### Your goal:
In the Goya exhibition article, copy the stretch from "The following description" through "at the museum.", changing "print department" to "graphic arts department".

### Text excerpt:
________________________________________

FOUR LITHOGRAPHS DONE AT 80 YEARS WILL BE SEEN

NO WRITER ATTRIBUTED

The following description of the Goya exhibition which will open at the Fogg Museum on Tuesday, February 24 was written by a member of the print department at the museum.

Goya's prints and drawings will be on exhibition at the Fogg Art Museum from February 24 until April 1. Philip Hofer of New York, and W. G. Russell Allen of Boston have lent fine impressions of Goya's most important prints, and in addition, proofs which are so rare that the catalogues call them "Introuvable." All but a few of the subjects will be shown. Of those which are lacking, many are to be found only in European collections. All of the great series will be on exhibition--The Caprices, Disasters of War, Proverbs, and Bull-fights. The Bulls of Bordeaux, a series of four lithographs, done when the artist was nearly eighty years old, will be shown. These series passed through a number of editions, and the plates in their successive printings, lost much of their freshness. These changes are of great interest and importance to the student and collector. This exhibition will afford a splendid opportunity to study the changes which the artist himself made in the plates and the variations which are the results of wear.

"Disasters of War"

Goya came at a time when the spirit of revolt stirred all Europe, and his own country, Spain, ruled over by a weak monarch, Charles IV, was the prey of stronger nations. Goya saw the follies, the weaknesses, and the misdemeanors of the people and the court, and in his Caprices and Proverbs, he denounced them in the most scathing manner. Napoleon's ambition to add Spain to his list of conquered nations, resulted in years of fighting accompanied by starvation, mutilation, and all the horrors of war. These hideous scenes accompanying Spain's struggle for independence, were translated by Goya's imagination into the series of the Disasters of War. They do not depict specific events but represent what might and probably did take place.

An Independent Artist

Goya, coming as he did when Spain was fighting for independence, declared his independence as an artist, and stood as a revolutionist in art. He abandoned the old classicism which had held sway over art, and turning to nature, looked at her with the eyes of his time, and interpreted her in the spirit of his age. Interested less in the representation of form than in the expression of character and movement, he was the fore-runner of modern expressionism.

________________________________________

### Supplied material:
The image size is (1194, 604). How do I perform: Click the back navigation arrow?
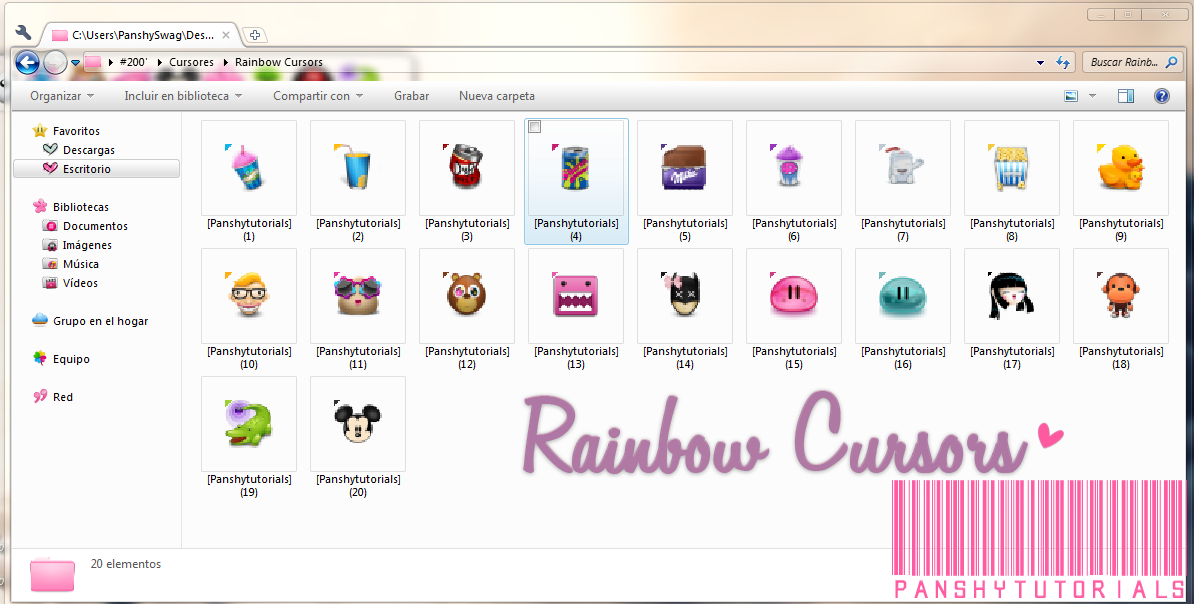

________________________________________

### Answer to this problem:
The following description of the Goya exhibition which will open at the Fogg Museum on Tuesday, February 24 was written by a member of the graphic arts department at the museum.